MATERIAL TO PROCESS
=== Begin Enclosure ===

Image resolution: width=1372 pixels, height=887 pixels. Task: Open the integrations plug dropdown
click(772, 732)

=== End Enclosure ===
=== Begin Enclosure ===

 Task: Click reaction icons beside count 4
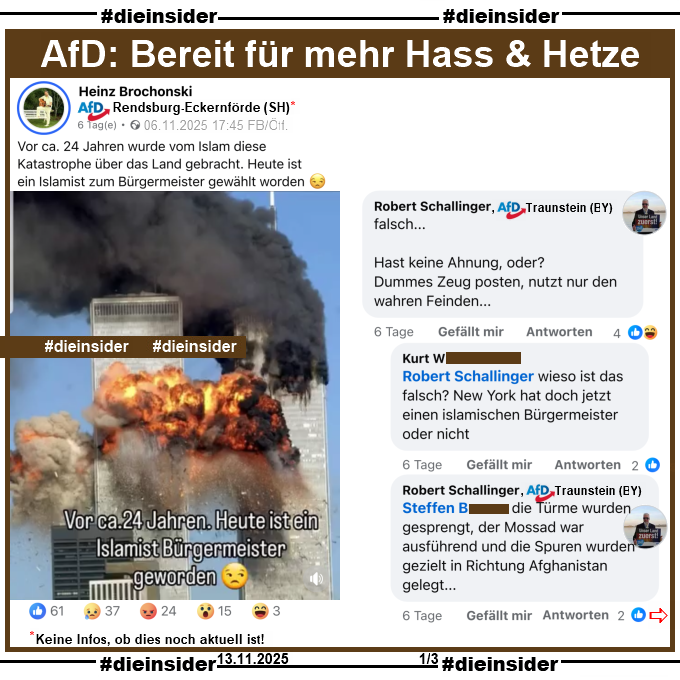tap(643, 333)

=== End Enclosure ===
=== Begin Enclosure ===

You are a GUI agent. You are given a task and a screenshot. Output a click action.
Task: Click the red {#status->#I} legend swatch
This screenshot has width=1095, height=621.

=== End Enclosure ===

Go through the material above and output exactly the lines from the one containing "You are a GUI" through the one containing "This screenshot has width=1095, height=621.".

You are a GUI agent. You are given a task and a screenshot. Output a click action.
Task: Click the red {#status->#I} legend swatch
This screenshot has width=1095, height=621.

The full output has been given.